In case of an anomalous result regarding CF, the child will be seen by a pediatrician-pulmonogist of the CF-Centre within 1 week, dependent on the planned date of the sweat test. In case of an anomalous result regarding a metabolic disease, the child will be seen by the pediatrician-metabolic diseases as soon as possible.
In case of an anomalous results regarding sickle cell disease, alpha-thalassemia (HbH-disease) and beta-thalassemia major, the child will be seen before the age of 4 weeks by the pediatrician-hematologist.
If the result indicates carrier status for sickle cell anaemia, the parents of the child are invited by the general practitioner for an informative consultation within 4 weeks. During this consultation, the referral to the department of Clinical Genetics is discussed.

 

Benefits and disadvantages of participation in the programme

Benefits

The newborn blood spot screening traces rare but serious disorders.

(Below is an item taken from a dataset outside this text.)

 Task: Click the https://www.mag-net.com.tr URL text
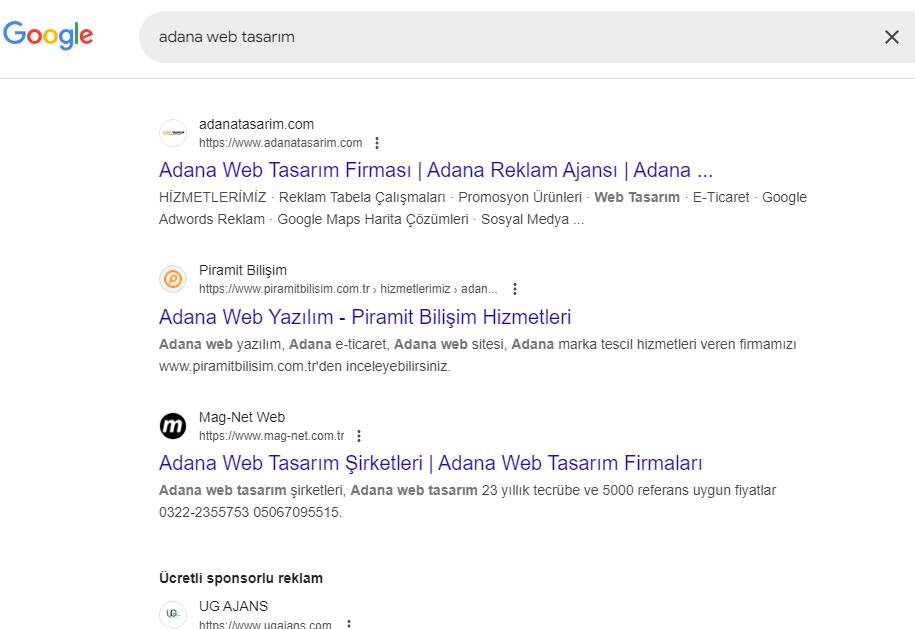point(271,436)
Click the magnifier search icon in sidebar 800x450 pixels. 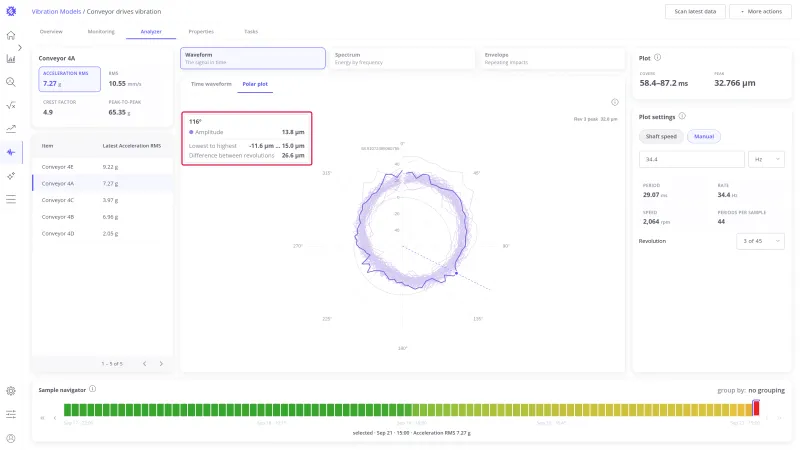pos(11,82)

These disorders can not be cured but they can be treated, provided that they are traced in time. This will prevent or limit any damage to the child’s health, resulting in substantial health gains. An added benefit is that this avoids a lengthy, burdensome diagnostic process.

Disadvantages

Soon after its birth, parents are confronted with the fact that their child may have a serious, rare disorder. Moreover, in the case of a suspected disorder, the child will usually be quickly seen by a paediatrician. This causes anxiety for the family. The result in question may be a false-positive, in which case there may – ultimately – be nothing wrong with the child. Also false-negative cases can occur which means that sick children are missed. Details of these missed patients are registered by the RIVM regional office’s medical advisor in the national database NEORAH. Paediatricians report details of missed patients by the screening in a national registry, via the Dutch Paediatric Surveillance Centre at The Dutch Paediatrics Society at the NVK. These reports are included in the annual evaluation of the programme by TNO Child Health, at the instigation of RIVM-CvB.

Secondary findings

Carnitin Transporter (OCTN2) deficiency is a secondary finding in the neonatal blood spot screening. In addition, screening for sickle cell anaemia can also detect carriers. From the child’s point of view, this can be seen as a disadvantage. From the parents’ point of view, and that of other relatives, this can be seen as a benefit, with a view to possible future pregnancies. Yet it is also a disadvantage, as this information forces parents to face a choice that they might not have wanted to face.